Text and item location records
::::::::::
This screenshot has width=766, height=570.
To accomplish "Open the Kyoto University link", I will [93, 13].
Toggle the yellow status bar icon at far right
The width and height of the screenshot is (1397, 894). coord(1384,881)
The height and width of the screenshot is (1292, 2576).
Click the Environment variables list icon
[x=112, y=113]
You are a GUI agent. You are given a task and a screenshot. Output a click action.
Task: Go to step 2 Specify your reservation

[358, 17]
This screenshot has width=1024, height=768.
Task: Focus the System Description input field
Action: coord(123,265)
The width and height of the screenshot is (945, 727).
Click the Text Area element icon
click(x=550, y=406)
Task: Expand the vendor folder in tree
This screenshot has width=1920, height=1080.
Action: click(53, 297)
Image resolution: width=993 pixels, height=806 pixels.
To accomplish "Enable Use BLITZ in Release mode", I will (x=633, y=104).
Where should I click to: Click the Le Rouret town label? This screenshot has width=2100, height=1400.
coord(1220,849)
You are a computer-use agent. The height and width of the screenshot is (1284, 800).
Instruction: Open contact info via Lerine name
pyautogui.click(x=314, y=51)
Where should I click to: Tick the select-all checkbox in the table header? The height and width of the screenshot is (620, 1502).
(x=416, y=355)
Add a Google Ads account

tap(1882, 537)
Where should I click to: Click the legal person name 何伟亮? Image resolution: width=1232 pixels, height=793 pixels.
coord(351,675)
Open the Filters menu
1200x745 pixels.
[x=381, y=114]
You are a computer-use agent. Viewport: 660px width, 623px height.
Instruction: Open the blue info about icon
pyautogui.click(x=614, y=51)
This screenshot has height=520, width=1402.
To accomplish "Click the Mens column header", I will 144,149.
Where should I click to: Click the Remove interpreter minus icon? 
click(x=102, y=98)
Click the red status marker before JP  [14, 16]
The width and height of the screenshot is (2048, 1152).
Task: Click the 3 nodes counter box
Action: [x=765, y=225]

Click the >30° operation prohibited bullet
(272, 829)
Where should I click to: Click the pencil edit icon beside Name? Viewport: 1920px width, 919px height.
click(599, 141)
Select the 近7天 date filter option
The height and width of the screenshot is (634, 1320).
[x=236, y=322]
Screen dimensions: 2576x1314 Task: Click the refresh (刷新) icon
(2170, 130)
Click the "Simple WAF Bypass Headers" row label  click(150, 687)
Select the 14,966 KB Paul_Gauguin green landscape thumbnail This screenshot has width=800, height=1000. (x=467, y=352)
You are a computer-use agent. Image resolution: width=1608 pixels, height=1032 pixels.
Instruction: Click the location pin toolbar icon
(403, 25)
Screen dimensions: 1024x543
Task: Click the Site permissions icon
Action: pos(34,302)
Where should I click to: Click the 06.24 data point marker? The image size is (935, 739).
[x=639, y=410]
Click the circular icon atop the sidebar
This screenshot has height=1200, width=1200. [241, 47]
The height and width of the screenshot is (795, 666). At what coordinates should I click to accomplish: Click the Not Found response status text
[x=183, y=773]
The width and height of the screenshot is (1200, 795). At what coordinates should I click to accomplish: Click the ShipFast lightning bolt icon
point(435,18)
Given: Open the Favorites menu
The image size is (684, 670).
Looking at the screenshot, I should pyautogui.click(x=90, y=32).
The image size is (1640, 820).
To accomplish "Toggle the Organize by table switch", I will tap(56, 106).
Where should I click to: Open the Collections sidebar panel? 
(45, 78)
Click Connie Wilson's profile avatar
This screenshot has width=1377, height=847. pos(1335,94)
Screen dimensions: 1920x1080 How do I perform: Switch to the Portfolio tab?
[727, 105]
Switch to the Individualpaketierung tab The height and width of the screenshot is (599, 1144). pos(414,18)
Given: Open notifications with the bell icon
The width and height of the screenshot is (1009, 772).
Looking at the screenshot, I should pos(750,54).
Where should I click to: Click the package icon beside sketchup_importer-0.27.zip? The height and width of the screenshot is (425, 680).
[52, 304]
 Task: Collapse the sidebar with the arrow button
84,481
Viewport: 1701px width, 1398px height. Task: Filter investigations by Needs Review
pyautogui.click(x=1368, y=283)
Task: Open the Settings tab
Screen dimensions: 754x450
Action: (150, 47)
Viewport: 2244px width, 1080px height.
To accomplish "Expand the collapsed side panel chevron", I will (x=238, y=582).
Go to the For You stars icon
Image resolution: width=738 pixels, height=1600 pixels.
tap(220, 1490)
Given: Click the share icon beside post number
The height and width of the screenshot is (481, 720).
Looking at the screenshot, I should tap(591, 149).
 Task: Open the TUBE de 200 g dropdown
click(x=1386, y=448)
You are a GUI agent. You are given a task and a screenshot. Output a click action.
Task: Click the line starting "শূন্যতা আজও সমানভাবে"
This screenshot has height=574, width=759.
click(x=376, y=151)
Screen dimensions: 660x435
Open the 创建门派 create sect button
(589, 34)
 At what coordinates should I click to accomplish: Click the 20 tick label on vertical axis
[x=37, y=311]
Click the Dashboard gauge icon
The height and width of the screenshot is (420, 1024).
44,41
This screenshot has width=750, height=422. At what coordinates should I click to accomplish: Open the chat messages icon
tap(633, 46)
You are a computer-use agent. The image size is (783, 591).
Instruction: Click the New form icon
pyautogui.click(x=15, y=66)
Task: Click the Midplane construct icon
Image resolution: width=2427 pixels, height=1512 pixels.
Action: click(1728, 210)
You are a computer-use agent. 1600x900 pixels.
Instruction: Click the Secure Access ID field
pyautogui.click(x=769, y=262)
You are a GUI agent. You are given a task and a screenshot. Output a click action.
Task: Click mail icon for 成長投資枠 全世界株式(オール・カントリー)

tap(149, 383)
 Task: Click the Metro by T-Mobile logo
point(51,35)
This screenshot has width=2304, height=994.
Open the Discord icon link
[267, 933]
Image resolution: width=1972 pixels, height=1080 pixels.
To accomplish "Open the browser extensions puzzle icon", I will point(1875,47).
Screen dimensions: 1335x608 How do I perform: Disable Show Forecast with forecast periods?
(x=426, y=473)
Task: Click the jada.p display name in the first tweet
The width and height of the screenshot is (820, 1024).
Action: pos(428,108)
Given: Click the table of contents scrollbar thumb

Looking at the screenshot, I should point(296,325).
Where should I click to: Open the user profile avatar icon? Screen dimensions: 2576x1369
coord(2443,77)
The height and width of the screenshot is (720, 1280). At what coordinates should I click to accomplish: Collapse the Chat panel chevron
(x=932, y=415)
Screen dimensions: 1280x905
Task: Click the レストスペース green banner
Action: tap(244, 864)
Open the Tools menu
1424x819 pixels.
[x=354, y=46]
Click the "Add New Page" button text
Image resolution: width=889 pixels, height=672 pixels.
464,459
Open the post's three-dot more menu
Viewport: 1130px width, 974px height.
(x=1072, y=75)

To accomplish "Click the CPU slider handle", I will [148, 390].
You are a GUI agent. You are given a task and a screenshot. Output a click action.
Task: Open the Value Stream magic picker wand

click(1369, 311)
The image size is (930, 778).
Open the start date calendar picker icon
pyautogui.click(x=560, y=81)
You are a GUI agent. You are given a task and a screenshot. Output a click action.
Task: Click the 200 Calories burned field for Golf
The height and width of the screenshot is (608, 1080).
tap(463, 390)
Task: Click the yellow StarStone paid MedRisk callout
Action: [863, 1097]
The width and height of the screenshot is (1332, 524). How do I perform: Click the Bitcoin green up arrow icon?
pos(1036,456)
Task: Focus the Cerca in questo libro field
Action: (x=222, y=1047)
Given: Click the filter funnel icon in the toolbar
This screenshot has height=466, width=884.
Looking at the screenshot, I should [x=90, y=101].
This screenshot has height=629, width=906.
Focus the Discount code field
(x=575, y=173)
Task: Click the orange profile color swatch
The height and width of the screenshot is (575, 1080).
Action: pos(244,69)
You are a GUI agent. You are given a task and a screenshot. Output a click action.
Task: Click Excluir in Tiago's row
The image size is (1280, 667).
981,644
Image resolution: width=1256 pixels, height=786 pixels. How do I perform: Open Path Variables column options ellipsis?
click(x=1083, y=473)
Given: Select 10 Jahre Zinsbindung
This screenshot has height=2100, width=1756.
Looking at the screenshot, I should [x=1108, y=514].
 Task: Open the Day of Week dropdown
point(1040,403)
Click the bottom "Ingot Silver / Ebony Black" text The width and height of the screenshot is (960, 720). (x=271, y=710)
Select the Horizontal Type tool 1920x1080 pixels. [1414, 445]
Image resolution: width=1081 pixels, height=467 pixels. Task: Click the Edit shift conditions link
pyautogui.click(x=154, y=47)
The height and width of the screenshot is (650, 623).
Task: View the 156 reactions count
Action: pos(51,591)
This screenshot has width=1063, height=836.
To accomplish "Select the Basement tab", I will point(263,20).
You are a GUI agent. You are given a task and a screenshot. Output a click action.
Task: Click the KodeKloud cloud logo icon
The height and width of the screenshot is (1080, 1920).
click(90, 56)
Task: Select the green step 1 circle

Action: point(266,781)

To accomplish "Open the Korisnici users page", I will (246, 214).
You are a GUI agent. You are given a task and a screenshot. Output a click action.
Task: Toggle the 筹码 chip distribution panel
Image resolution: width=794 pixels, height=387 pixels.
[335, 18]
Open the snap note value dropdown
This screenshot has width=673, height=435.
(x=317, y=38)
::::::::::
— YOUR INSTRUCTIONS —
Please count how many lines in the records above contain the string "point". Reply with the number alone.

— RESPONSE —
8